Rex top dog in Charleroi

Rex top dog in Charleroi

By Chris Buckley
Monday, December 8, 2008Buz u!

CHARLEROI – Waiting for the start of a preliminary hearing, Officer William Gardner listened as two shackled suspects in orange jump suits described the latest scuttlebutt in the county jail.

“They said the people in jail are talking about Rex and how many people he’s apprehended,” Gardner said. “He’s putting fear into these druggies.”

Gardner has been with his new partner for less than six months, but he already knows that Rex has a nose for crime fighting – it goes with his paws and bushy tail. And Rex is helping take back the streets of Charleroi.

Charleroi is not the only community to utilize a canine unit. Monessen police Officer Jim Quattro and dog, Dax, have been patrolling the city for about a year.

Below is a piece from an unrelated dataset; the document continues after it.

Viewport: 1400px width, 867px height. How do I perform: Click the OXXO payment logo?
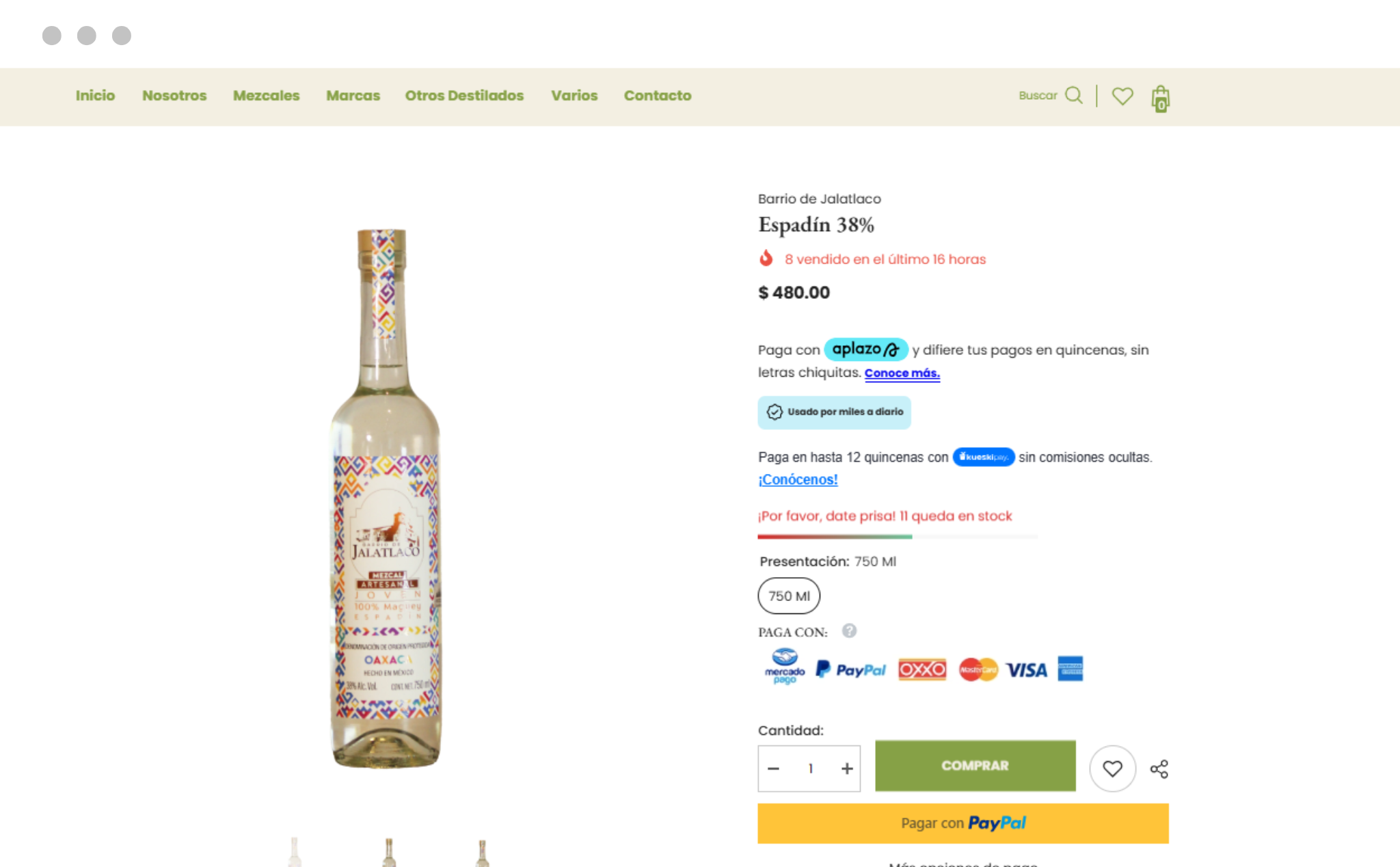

In Monongahela, Officer Larry Maraldo and dog Bennie should be patrolling together this month.

Gardner said he is an animal lover and welcomed the opportunity to have “an extra tool” in making drug arrests.

He mentioned one day that he would be interested in becoming a canine officer and a month later, Superintendent Mike Matyas approached him about the idea.

Gardner and Mike Garrow, a Uniontown Police Department K-9 handler who lives in Charleroi, traveled to Battle Ridge Kennels in West Virginia, where they picked up Rex, a Belgian malinois from the Netherlands. Garrow tests animals before he trains them.

Dogs used in canine units are mostly Dutch shepherds, German shepherds or Belgian malinois, all similar breeds.

Rex was not yet 2 years old when Gardner began training with him under Garrow’s tutelage. The first phase of the training involved aggression training, and searches of clothing and buildings.

The second phase involves narcotics searches in which the animal learned various odors.

Initial training lasted three months, but is ongoing.

“We train every week still,” Gardner said. “It’s never ending. He’ll train for the rest of his life. There’s always something for him to learn.”

Training occurs at many locations throughout the Mid-Mon Valley including the Mon Valley Emergency Medical Service site in Monessen and Camp Haven in Monongahela.

Gardner gives Rex commands in a foreign language.

The dog lives with the Gardner family, which also owns a pug. The dogs get along.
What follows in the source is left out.